---------- Documento di origine
Storie improvvisate
Si avvia alla conclusione la seconda edizione dell’ImproTeatro Festival che, tra stupore e curiosità, sta coinvolgendo sempre più spettatori. Tra gli spettacoli andati in scena: “Harold”, per un racconto dai mille colori e i molteplici linguaggi.
Prendi una parola, rigorosamente suggerita dal pubblico, e trasformala nell’incipit di una drammaturgia: è questa la semplice ma al contempo articolata modalità con cui costruisce all’istante le sue storie il teatro di improvvisazione. E questo è quanto accade per tutti gli spettacoli dell’ImproTeatro Festival in corso in questi giorni tra Napoli e la provincia di Salerno, prima dell’ultima data in programma, dopo undici appuntamenti spalmati in circa un mese di attività, alla Mostra d’Oltremare domenica 27 luglio alle ore 21.
Esempio di “Long Form”, ovvero di costruzione di storie improvvisate con una trama più complessa in cui linguaggi teatrali differenti si combinano tra loro per una fusione omogenea sebbene variegata, Harold, la messinscena presentata dalla compagnia Improteatro, è dal termine “candela” che ha preso avvio sviluppandosi in una serie di episodi e ha visto impegnati sul naturale palcoscenico del Vesuvian Institut di Castellammare di Stabia affacciato sul golfo, otto attori: Giorgio Rosa, Mari Rinaldi, Mariadele Attanasio, Marianna Valentino, Patrizio Cossa, Tiziano Storti.
Sprovvisti di qualsivoglia elemento scenico, tranne dei cubi di colore nero usati all’occorrenza come sedute, gli otto protagonisti, non solo attori ma in questo caso anche autori delle battute inventate all’impronta, nonché registi dei singoli quadri che di volta in volta hanno preso corpo, si sono alternati tra storie ad ambientazione “dark” a più tradizionali spaccati di vita quotidiana raccontati con umorismo, giocando su stereotipi e imprevisti che sebbene spesso usati negli sketch comici non hanno mancato, anche in questa occasione, di far ridere e divertire.
--------------------
## Compiti richiesti
**1.** Secondo l'articolo sull'ImproTeatro Festival, da quale parola ha preso avvio lo spettacolo “Harold”?
**2.** Fornisca la continuazione dell'articolo sull'ImproTeatro Festival, riprendendo subito dopo la sua ultima frase.
Le voci qui riportate provengono da una fonte diversa.
---------- Estratti dei dati
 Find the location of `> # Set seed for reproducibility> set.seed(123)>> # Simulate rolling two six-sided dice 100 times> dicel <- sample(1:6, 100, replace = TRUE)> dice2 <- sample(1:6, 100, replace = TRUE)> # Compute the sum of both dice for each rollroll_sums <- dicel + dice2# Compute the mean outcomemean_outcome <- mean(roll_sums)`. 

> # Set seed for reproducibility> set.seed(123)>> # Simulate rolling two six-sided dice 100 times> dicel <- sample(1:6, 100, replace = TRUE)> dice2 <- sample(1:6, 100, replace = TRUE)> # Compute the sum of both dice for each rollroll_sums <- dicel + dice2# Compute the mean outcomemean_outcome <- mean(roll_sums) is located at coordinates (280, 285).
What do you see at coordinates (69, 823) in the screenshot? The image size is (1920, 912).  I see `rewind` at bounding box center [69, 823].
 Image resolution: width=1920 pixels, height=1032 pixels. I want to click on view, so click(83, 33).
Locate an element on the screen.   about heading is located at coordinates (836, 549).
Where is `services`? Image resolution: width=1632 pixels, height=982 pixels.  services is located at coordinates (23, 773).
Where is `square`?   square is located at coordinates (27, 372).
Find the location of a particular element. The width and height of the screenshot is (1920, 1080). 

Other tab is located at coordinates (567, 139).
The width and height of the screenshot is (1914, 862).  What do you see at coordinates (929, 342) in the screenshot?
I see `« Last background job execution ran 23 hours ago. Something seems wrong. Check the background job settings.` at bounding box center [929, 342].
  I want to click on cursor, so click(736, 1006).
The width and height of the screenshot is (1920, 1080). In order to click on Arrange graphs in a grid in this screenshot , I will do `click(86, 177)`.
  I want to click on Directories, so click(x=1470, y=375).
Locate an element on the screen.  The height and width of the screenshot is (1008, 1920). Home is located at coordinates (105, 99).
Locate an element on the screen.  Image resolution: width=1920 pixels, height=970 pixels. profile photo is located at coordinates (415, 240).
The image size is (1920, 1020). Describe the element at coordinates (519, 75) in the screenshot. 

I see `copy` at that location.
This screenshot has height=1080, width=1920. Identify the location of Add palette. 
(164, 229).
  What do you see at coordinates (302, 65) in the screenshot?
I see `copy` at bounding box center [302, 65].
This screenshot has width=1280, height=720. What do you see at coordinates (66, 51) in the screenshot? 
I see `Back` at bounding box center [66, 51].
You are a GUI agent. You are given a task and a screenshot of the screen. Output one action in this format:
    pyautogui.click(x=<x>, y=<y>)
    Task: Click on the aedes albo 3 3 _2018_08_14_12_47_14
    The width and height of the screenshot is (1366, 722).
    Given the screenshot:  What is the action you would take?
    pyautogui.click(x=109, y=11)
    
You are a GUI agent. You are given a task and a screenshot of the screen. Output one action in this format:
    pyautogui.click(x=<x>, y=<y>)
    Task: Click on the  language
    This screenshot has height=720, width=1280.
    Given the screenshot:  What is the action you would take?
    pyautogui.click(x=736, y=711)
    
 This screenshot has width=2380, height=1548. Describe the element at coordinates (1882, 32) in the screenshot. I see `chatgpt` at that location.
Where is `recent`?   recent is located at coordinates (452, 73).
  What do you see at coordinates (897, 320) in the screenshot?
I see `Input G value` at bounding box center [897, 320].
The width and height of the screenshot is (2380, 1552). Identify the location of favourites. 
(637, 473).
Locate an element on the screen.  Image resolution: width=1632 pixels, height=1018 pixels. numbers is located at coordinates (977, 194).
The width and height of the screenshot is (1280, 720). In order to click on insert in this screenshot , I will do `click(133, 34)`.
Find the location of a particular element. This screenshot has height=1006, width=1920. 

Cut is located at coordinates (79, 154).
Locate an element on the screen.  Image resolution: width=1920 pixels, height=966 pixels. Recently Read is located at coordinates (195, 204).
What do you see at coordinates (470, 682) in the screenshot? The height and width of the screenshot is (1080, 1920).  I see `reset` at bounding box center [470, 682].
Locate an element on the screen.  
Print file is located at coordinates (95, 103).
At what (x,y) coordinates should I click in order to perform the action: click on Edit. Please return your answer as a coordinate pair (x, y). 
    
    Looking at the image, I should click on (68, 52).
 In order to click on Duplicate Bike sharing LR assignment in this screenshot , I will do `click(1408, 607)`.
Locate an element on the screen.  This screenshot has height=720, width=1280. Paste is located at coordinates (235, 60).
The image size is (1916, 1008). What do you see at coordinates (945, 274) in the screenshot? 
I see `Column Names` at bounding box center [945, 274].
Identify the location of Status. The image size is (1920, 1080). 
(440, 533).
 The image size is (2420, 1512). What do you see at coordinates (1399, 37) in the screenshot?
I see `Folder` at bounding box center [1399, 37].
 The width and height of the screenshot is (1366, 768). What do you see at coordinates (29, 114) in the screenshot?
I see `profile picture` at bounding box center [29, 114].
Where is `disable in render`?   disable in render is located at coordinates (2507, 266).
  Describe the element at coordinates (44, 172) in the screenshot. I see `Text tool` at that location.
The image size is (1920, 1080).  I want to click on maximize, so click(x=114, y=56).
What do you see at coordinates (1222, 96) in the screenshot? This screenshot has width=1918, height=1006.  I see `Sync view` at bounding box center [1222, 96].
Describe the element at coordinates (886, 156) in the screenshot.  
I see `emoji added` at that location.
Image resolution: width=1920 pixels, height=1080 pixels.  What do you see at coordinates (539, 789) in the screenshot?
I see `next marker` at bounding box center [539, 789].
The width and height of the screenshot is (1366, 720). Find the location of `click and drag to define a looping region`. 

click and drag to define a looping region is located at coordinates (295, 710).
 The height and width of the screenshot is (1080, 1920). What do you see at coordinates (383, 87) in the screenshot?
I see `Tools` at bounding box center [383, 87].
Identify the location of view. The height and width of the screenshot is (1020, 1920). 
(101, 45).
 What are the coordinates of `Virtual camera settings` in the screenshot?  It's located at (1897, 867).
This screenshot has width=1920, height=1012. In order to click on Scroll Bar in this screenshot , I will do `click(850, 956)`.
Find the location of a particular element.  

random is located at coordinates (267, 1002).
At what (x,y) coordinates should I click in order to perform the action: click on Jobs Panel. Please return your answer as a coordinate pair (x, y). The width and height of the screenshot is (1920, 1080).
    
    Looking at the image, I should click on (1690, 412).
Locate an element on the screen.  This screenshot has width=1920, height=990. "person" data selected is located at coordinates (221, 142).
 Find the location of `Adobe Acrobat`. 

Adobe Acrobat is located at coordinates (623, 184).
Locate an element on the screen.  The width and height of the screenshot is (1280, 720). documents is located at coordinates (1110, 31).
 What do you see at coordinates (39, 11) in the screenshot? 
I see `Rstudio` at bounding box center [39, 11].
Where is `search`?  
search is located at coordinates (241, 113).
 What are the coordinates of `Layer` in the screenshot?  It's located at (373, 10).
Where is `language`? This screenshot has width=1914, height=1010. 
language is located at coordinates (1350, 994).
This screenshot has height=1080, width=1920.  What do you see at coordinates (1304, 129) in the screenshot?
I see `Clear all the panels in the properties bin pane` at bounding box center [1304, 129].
--------------------
## Risposte scritte
**1.** Dalla parola “candela”.

**2.**
Modulare la composizione della compagine attoriale di volta in volta al centro della scena: se in alcuni casi, infatti, tutti erano gli attori impegnati e dunque maggiore appariva il lavoro di coordinazione necessario perché non si creassero vuoti o interruzioni, in altri solo due o tre erano i personaggi coinvolti e di conseguenza più snella appariva l’intera struttura. Presente la musica a fare da sottofondo e in alcuni passaggi in particolare a sottolineare l’azione.
Frutto di una combinazione che non è mai la stessa e che cabalisticamente può essere più o meno fortunata sulla base anche degli intrecci imprevedibili che assume la storia, legata unicamente a quanto si è visto è la valutazione che se ne può fare di uno spettacolo d’improvvisazione, ancor più di quanto non accade già normalmente a teatro: nel caso di Harold sicuramente vincente si può definire l’esito finale, grazie ad una tensione che non è mai calata durante l’ora di spettacolo e il cui merito va certamente alla capacità degli attori di sapere cogliere con velocità e maestria ogni singolo spunto dettato da una frase pronunciata o da un gesto compiuto dal collega accanto, senza spezzare quella fluidità essenziale perché appunto corale risulti la rappresentazione e ogni storia appaia legata all’atra attraverso un elemento comune che per questo mai viene perso di vista e che ritroviamo, sotto forme ogni volta nuove, dall’inizio alla fine della trama, come un cerchio che si chiude prima di soffiare definitivamente sulla “candela”, oggetto/pretesto del lavoro drammaturgico d’improvvisazione.
Al termine, più di una le voci ascoltate che confessavano il desiderio di poter intervenire durante lo sviluppo dinanzi ai loro occhi della storia al fine di suggerire possibili soluzioni o alternative diverse da quelle poi adottate dagli attori, in un’ottica, dunque, di coralità che travalica il palco per raggiungere anche gli spettatori che – chissà – non possano diventare, nelle prossime occasioni, artefici in prima persona della costruzione del canovaccio.